Why Most Beginners Fail
Most people enter trading wanting freedom.
But subconsciously, they are chasing certainty.
They want someone to tell them:
• exactly what to buy
• exactly when to enter
• exactly when to sell
• and guarantee they will make money
The market does not work like that.
Trading is ultimately a decision making skill under uncertainty.
That is why psychology matters so much.
The market exposes every emotional weakness:
• fear
• greed
• impatience
• revenge trading
• ego
• lack of discipline
This is why many experienced traders will tell you trading becomes more of a personal development journey than a financial one.
Paper Trading Is Underrated
Another recurring theme in the discussion was the importance of paper trading.
Not for a few days.
For months.
Many beginners rush into real money because they believe live trading will force them to learn faster. Usually it just forces them to lose faster.
Paper trading gives you time to:
• build pattern recognition
• test a process
• learn execution
• practice journaling
• study your emotions without financial damage
Then when you finally go live, start small.
One commenter mentioned beginning with around $600 and treating it as tuition, not an investment expected to make you rich immediately.
That mindset shift is important.
Your first account is not there to change your life.

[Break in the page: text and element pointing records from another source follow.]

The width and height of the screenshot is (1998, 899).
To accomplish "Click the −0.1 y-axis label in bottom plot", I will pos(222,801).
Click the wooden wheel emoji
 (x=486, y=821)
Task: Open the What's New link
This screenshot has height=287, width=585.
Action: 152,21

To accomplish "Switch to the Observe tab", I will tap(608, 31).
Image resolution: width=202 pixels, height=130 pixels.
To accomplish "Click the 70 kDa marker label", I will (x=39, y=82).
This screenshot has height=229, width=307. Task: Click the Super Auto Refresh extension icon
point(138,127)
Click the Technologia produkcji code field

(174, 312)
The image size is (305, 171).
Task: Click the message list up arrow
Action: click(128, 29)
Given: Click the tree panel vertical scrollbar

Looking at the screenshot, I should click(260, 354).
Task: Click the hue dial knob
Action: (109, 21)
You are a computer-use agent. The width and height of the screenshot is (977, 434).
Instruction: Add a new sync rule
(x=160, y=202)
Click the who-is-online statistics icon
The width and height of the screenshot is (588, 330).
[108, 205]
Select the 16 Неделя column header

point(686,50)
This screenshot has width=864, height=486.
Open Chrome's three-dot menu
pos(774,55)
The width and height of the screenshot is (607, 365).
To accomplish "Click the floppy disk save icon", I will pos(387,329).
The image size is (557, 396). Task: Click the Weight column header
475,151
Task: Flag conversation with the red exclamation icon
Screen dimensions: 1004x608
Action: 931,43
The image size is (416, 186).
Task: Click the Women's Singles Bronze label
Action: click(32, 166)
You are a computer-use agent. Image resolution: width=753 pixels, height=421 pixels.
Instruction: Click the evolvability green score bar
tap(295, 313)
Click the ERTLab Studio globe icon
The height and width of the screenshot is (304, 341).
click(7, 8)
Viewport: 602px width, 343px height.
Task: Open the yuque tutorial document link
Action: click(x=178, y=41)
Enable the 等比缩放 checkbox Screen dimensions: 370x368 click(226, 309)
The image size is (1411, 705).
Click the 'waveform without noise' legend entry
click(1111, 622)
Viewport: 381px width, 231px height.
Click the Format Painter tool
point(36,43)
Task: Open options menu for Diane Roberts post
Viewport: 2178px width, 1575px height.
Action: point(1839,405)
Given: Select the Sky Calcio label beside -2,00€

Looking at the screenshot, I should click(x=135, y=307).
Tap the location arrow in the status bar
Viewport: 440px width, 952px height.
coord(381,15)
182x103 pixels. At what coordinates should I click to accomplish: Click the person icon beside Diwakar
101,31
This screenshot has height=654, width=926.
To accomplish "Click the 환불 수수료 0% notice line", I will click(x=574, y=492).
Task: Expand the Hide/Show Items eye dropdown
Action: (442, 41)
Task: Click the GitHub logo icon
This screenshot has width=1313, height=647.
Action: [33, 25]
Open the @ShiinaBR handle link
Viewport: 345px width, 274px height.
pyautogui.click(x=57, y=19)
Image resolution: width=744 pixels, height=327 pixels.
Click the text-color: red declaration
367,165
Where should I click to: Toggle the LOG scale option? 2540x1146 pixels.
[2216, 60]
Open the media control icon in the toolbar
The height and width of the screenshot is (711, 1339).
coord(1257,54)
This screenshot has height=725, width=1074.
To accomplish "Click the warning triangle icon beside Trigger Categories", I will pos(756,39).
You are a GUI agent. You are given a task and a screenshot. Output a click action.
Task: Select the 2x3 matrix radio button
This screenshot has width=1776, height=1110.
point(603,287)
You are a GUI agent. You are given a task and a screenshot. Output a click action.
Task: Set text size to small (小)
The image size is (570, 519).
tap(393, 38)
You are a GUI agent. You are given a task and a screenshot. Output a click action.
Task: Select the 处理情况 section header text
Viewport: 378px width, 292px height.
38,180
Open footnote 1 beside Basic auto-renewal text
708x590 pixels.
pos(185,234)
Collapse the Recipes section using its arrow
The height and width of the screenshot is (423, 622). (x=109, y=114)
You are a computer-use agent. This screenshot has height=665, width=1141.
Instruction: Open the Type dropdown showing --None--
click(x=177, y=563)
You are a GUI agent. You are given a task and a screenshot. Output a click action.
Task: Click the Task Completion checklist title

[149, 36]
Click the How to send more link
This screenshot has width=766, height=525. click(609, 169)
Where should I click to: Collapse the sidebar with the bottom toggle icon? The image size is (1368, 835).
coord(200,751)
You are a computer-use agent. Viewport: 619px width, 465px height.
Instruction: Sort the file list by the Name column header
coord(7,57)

It is there to educate you.
The Market Will Humble Everyone
One of the hardest truths about trading is this:
The market does not care about confidence.
It does not care about motivation.
It does not care how badly you want success.
The market rewards discipline, preparation, patience, and adaptability.
And unfortunately, those traits are developed slowly.
That is why the traders who survive long term usually stop searching for shortcuts.
They stop hopping between indicators and mentors every week.
They stop chasing dopamine.
Instead, they focus on mastering one process deeply.
So Who Should You Trust?
Trust people who:
• talk honestly about losses
• focus heavily on risk management• emphasize process over predictions
• show long term consistency instead of flashy screenshots
• encourage journaling and accountability
• do not promise unrealistic outcomes
They should be able to call out trades before entering them, with the exact entry price and stop loss shared before the trade even triggers.
Most importantly, trust your own experience over marketing.
The market itself will become your greatest teacher if you approach it with humility, patience, and a willingness to learn slowly.
Because real trading is not about getting rich quickly.
It is about becoming the kind of person capable of handling uncertainty consistently over time.